In 1844 a new departure was taken by the establishment of the British Archæological Association, a body which was intended to take the same place with regard to archæology that the British Association occupied with regard to science, holding meetings in various parts of the country where there existed objects of specially archæological interest. It held its first meeting at Canterbury, under the presidency of Lord Albert Conyngham (afterwards Lord Londesborough), and arranged its work in four sections—primæval, mediæval, architectural, and historical. Before a second meeting could be held, violent dissensions arose, and the association split into two. In the result honours were divided between the two bodies, those who retained the leadership of Lord Albert retaining also the title of British Archæological Association; while those who had for their president the Marquis of Northampton retained the control of the Archæological Journal, and adopted the title of "Archæological Institute of Great Britain and Ireland," to which has since been prefixed the word "Royal." Both bodies still exist, though the causes of controversy have long died out.

Shortly afterwards, County Archæological Societies in London and greater London began to be formed. In 1846 the Sussex Society, in 1853 the Essex Society, in 1854 the Surrey Society, in 1855 the London and Middlesex Society, and in 1857 the Kent Society were established. Each of these societies has published transactions and other works of solid value. In each the annual or more frequent excursion to places of archæological interest within the county is an essential feature, tending to the dissemination of knowledge and to the preservation of antiquities, and affording the advantages of social intercourse.
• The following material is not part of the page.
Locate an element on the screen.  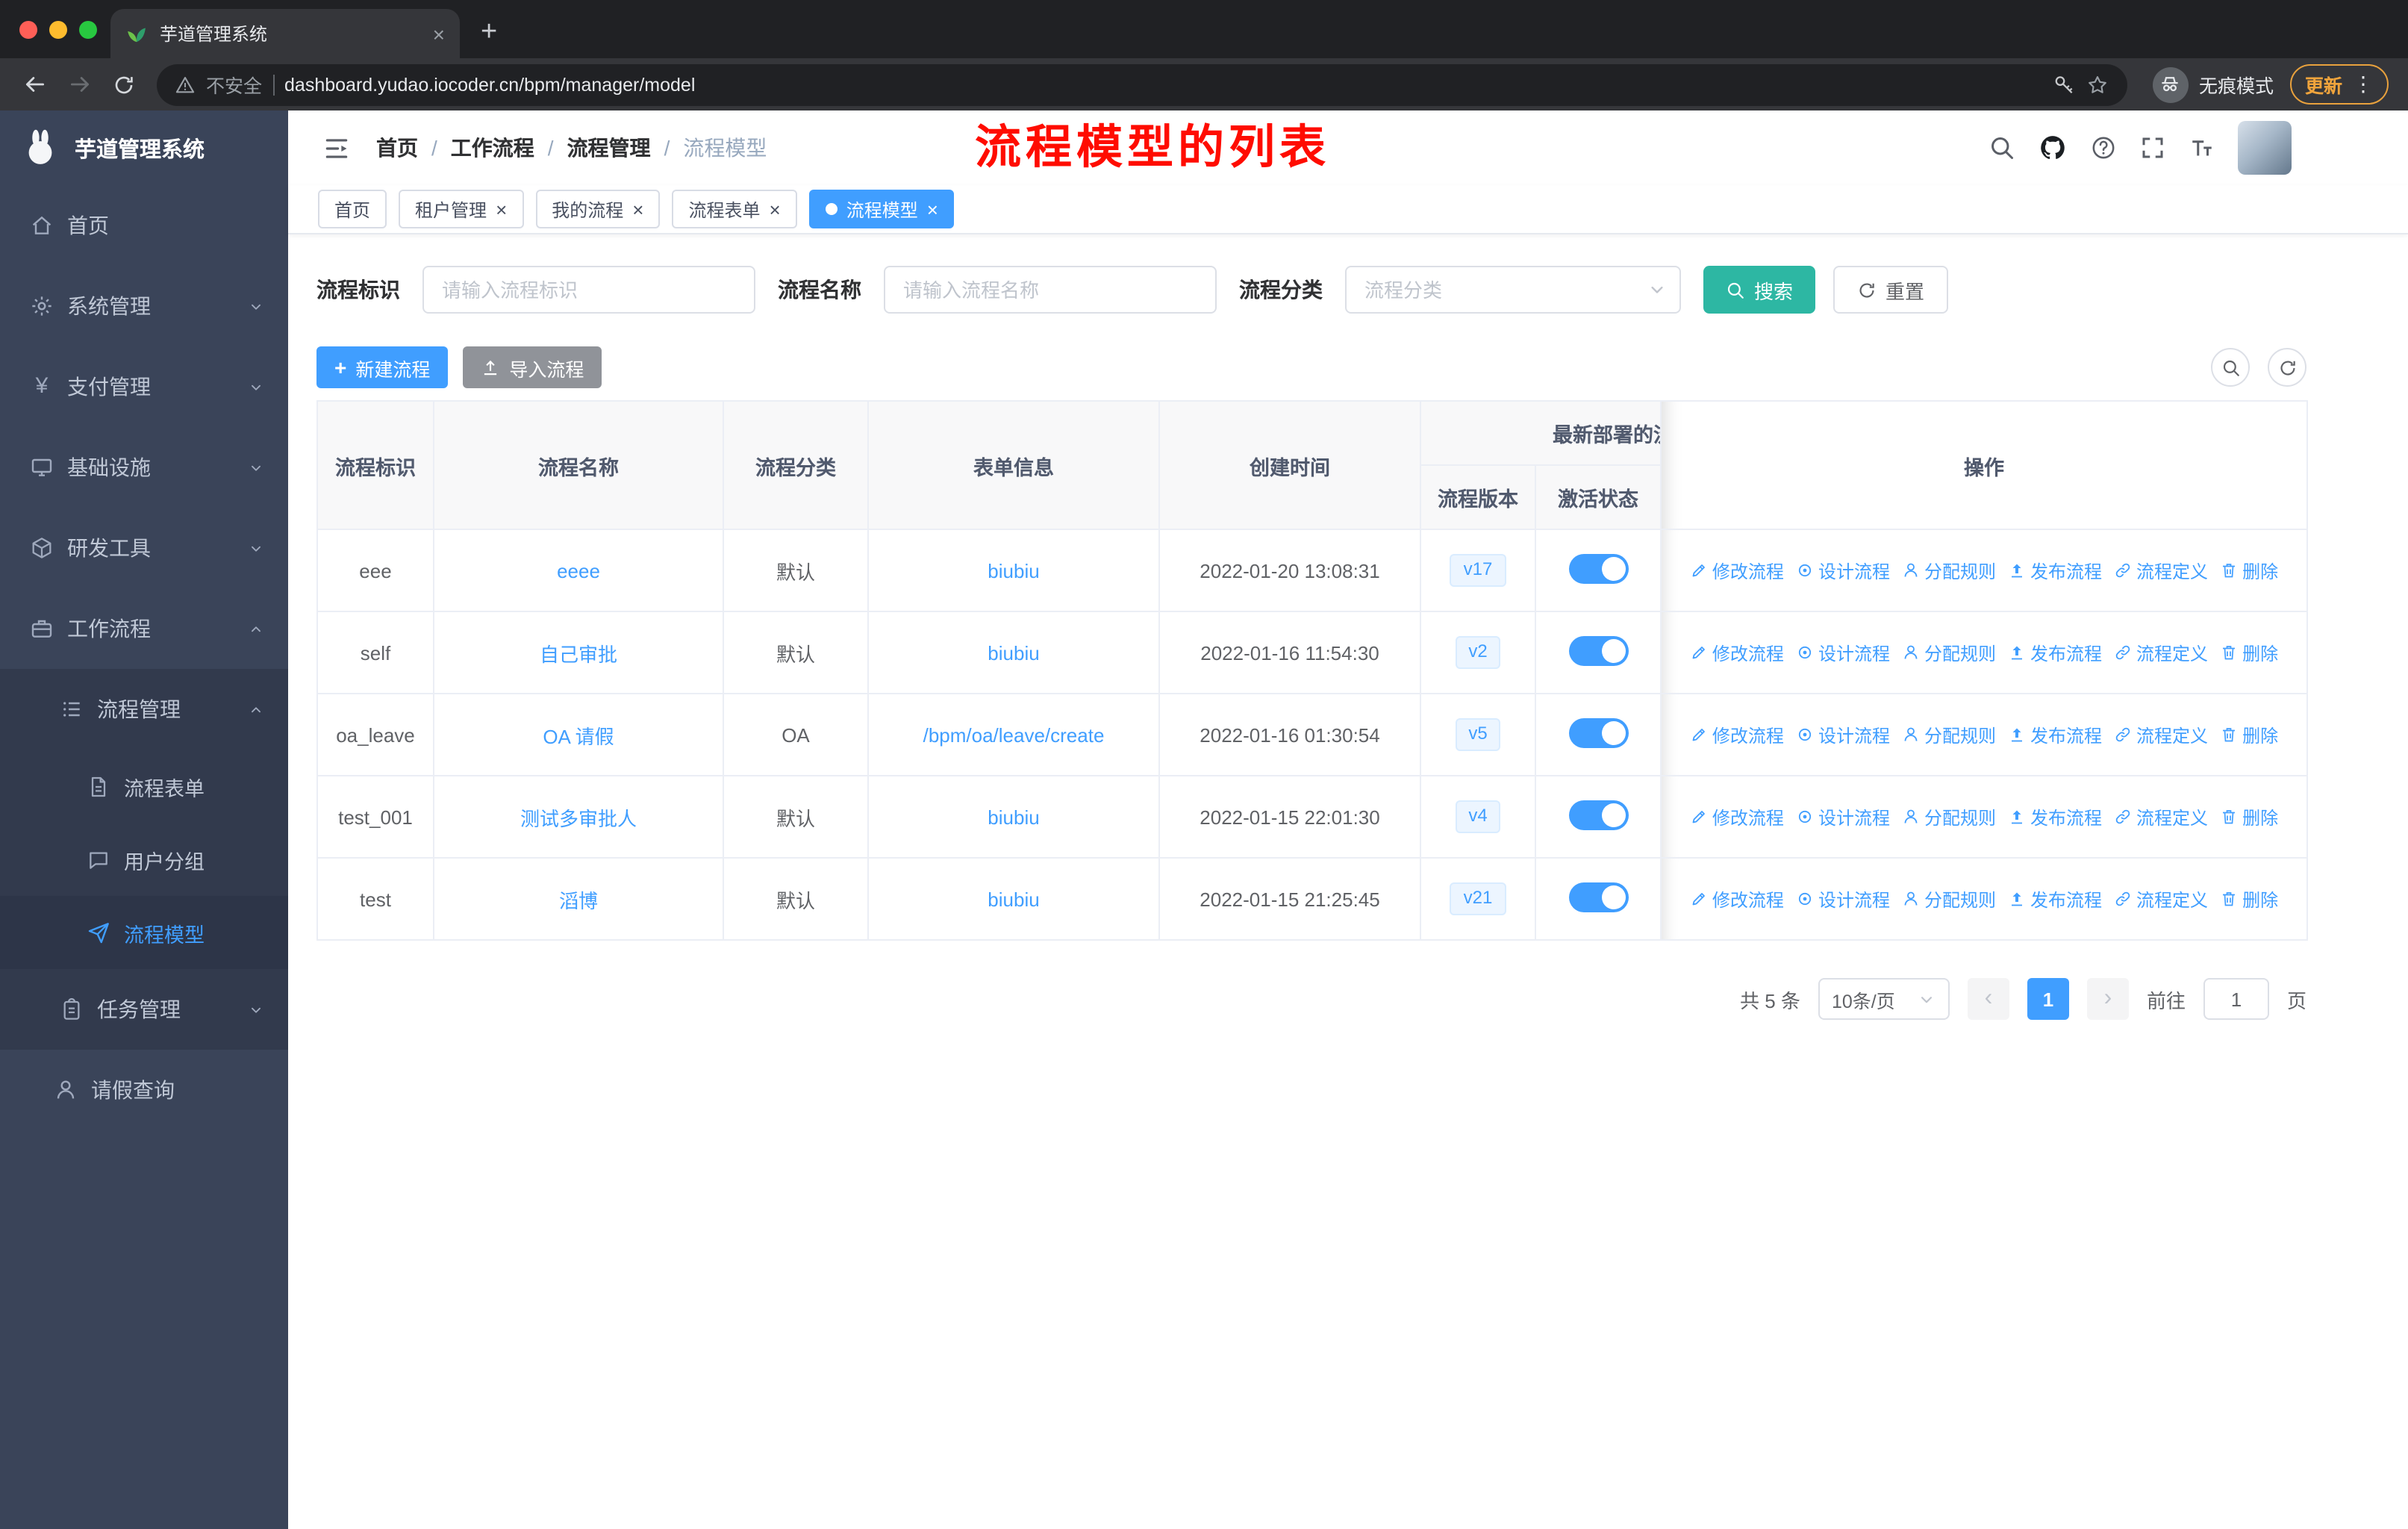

Societies have also been established for the like purposes within more restricted areas, as in Hampstead, Battersea, Balham, Lewisham, Whitechapel, and elsewhere.

Of merely publishing societies, the Percy, the Camden, the Shakespeare, and the Arundel have run their course; but many others, as the Roxburgh, the Harleian, the New Palæographic, and the Palæontological still exist to delight their subscribers with the reproduction of rare works.

In this summary account of the principal Learned Societies of London it has not been possible to include many societies of great importance, such as the Colleges of Physicians and Surgeons, the numerous societies connected with other professional pursuits, the Linnæan, Zoological, Botanical, and other societies devoted to natural history; the Royal Astronomical Society, which has important public functions; the Royal Academy, and other institutions devoted to art. The roll of Learned Societies is being constantly increased. Among recent additions may be mentioned the British Academy for Historical Studies, and the Sociological Society.